◆ **REQUEST**
Reproduce the lines of the records from the line holding "Task: Open the Spécialité filter dropdown" through the end of the records, inclusive, as a Markdown table with the columns Row and Line. Leave out blank lines.

Rows on where targets appear
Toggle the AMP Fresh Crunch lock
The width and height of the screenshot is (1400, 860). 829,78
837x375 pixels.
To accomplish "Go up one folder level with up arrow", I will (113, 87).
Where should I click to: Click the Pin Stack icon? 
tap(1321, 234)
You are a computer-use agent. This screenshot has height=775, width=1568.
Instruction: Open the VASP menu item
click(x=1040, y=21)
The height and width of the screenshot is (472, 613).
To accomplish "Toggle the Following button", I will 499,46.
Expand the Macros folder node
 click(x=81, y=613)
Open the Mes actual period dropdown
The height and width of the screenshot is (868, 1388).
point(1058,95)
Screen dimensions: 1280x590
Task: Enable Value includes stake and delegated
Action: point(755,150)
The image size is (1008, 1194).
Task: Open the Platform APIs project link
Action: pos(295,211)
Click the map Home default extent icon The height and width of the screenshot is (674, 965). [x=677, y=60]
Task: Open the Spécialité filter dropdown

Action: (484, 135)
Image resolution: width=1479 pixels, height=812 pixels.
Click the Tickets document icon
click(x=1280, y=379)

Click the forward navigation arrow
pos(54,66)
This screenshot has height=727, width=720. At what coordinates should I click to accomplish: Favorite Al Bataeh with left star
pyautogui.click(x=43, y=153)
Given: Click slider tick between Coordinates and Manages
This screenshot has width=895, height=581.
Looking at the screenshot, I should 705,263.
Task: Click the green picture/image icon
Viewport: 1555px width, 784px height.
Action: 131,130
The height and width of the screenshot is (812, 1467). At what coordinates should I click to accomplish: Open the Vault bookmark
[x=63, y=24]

◆ **OUTPUT FOR THIS TASK**
| Row | Line |
|---|---|
| 1 | Task: Open the Spécialité filter dropdown |
| 2 | Action: (484, 135) |
| 3 | Image resolution: width=1479 pixels, height=812 pixels. |
| 4 | Click the Tickets document icon |
| 5 | click(x=1280, y=379) |
| 6 | Click the forward navigation arrow |
| 7 | pos(54,66) |
| 8 | This screenshot has height=727, width=720. At what coordinates should I click to accomplish: Favorite Al Bataeh with left star |
| 9 | pyautogui.click(x=43, y=153) |
| 10 | Given: Click slider tick between Coordinates and Manages |
| 11 | This screenshot has width=895, height=581. |
| 12 | Looking at the screenshot, I should 705,263. |
| 13 | Task: Click the green picture/image icon |
| 14 | Viewport: 1555px width, 784px height. |
| 15 | Action: 131,130 |
| 16 | The height and width of the screenshot is (812, 1467). At what coordinates should I click to accomplish: Open the Vault bookmark |
| 17 | [x=63, y=24] |